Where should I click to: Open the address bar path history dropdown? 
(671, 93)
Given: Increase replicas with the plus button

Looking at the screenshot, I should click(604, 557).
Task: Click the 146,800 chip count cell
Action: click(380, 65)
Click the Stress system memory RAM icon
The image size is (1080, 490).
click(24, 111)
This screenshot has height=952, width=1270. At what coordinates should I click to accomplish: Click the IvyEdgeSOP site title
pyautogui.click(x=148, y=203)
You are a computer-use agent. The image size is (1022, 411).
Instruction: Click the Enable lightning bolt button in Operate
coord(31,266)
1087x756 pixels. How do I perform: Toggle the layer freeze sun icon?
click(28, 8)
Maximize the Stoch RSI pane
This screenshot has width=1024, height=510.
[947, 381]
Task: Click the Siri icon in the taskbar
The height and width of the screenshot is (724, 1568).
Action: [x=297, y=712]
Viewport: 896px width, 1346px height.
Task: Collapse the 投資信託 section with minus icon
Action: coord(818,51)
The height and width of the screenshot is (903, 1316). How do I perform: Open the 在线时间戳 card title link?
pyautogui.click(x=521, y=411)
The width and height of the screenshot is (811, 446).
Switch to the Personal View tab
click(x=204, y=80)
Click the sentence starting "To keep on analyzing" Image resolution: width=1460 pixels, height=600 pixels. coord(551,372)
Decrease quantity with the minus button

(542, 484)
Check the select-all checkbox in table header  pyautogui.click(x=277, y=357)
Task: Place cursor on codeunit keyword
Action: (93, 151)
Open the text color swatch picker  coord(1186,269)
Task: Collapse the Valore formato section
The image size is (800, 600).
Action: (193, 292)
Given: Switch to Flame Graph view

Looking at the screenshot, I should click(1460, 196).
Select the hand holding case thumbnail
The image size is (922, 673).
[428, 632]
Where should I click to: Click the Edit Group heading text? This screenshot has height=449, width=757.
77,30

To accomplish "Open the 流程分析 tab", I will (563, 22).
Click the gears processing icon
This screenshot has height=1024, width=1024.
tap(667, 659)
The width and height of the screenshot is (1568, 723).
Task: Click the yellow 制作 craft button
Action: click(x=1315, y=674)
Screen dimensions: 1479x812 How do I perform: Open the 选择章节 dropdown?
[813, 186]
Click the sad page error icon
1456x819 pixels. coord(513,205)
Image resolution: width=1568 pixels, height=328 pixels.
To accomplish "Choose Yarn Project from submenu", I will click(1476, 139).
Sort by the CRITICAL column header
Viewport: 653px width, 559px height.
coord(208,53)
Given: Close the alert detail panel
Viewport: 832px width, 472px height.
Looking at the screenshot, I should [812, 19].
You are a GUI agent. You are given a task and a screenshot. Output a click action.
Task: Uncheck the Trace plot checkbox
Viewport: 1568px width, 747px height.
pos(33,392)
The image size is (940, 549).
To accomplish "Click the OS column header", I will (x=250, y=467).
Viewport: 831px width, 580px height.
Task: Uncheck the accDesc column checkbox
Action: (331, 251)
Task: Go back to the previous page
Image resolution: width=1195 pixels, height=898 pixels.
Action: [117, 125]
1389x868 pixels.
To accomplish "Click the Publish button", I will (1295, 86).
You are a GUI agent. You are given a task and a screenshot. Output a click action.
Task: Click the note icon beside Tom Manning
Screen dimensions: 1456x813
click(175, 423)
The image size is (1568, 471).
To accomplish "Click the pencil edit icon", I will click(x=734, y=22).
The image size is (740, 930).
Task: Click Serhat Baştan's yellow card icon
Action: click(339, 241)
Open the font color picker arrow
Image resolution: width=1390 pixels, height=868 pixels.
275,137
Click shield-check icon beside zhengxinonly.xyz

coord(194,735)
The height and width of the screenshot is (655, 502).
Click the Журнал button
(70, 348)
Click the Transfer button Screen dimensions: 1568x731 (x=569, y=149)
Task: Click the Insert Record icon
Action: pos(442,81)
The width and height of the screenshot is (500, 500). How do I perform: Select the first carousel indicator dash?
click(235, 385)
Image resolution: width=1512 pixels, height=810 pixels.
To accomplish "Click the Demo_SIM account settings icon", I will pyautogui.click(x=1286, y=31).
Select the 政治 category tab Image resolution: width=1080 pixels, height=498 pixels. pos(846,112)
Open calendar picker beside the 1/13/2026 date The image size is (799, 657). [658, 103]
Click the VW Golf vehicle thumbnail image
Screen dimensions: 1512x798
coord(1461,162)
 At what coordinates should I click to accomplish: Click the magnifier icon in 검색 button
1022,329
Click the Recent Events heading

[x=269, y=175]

· · · · · · ·

=== AIM OF THE EXERCISE ===
Convert the records, from the first line through the line containing "will (563, 22).", both included, into a Markdown table with the columns Index and Entry. Put a running row number under Index and the line under Entry, and omit blank lines.

=== SOLUTION FOR THIS PROBLEM ===
| Index | Entry |
|---|---|
| 1 | Where should I click to: Open the address bar path history dropdown?  |
| 2 | (671, 93) |
| 3 | Given: Increase replicas with the plus button |
| 4 | Looking at the screenshot, I should click(604, 557). |
| 5 | Task: Click the 146,800 chip count cell |
| 6 | Action: click(380, 65) |
| 7 | Click the Stress system memory RAM icon |
| 8 | The image size is (1080, 490). |
| 9 | click(24, 111) |
| 10 | This screenshot has height=952, width=1270. At what coordinates should I click to accomplish: Click the IvyEdgeSOP site title |
| 11 | pyautogui.click(x=148, y=203) |
| 12 | You are a computer-use agent. The image size is (1022, 411). |
| 13 | Instruction: Click the Enable lightning bolt button in Operate |
| 14 | coord(31,266) |
| 15 | 1087x756 pixels. How do I perform: Toggle the layer freeze sun icon? |
| 16 | click(28, 8) |
| 17 | Maximize the Stoch RSI pane |
| 18 | This screenshot has width=1024, height=510. |
| 19 | [947, 381] |
| 20 | Task: Click the Siri icon in the taskbar |
| 21 | The height and width of the screenshot is (724, 1568). |
| 22 | Action: [x=297, y=712] |
| 23 | Viewport: 896px width, 1346px height. |
| 24 | Task: Collapse the 投資信託 section with minus icon |
| 25 | Action: coord(818,51) |
| 26 | The height and width of the screenshot is (903, 1316). How do I perform: Open the 在线时间戳 card title link? |
| 27 | pyautogui.click(x=521, y=411) |
| 28 | The width and height of the screenshot is (811, 446). |
| 29 | Switch to the Personal View tab |
| 30 | click(x=204, y=80) |
| 31 | Click the sentence starting "To keep on analyzing" Image resolution: width=1460 pixels, height=600 pixels. coord(551,372) |
| 32 | Decrease quantity with the minus button |
| 33 | (542, 484) |
| 34 | Check the select-all checkbox in table header  pyautogui.click(x=277, y=357) |
| 35 | Task: Place cursor on codeunit keyword |
| 36 | Action: (93, 151) |
| 37 | Open the text color swatch picker  coord(1186,269) |
| 38 | Task: Collapse the Valore formato section |
| 39 | The image size is (800, 600). |
| 40 | Action: (193, 292) |
| 41 | Given: Switch to Flame Graph view |
| 42 | Looking at the screenshot, I should click(1460, 196). |
| 43 | Select the hand holding case thumbnail |
| 44 | The image size is (922, 673). |
| 45 | [428, 632] |
| 46 | Where should I click to: Click the Edit Group heading text? This screenshot has height=449, width=757. |
| 47 | 77,30 |
| 48 | To accomplish "Open the 流程分析 tab", I will (563, 22). |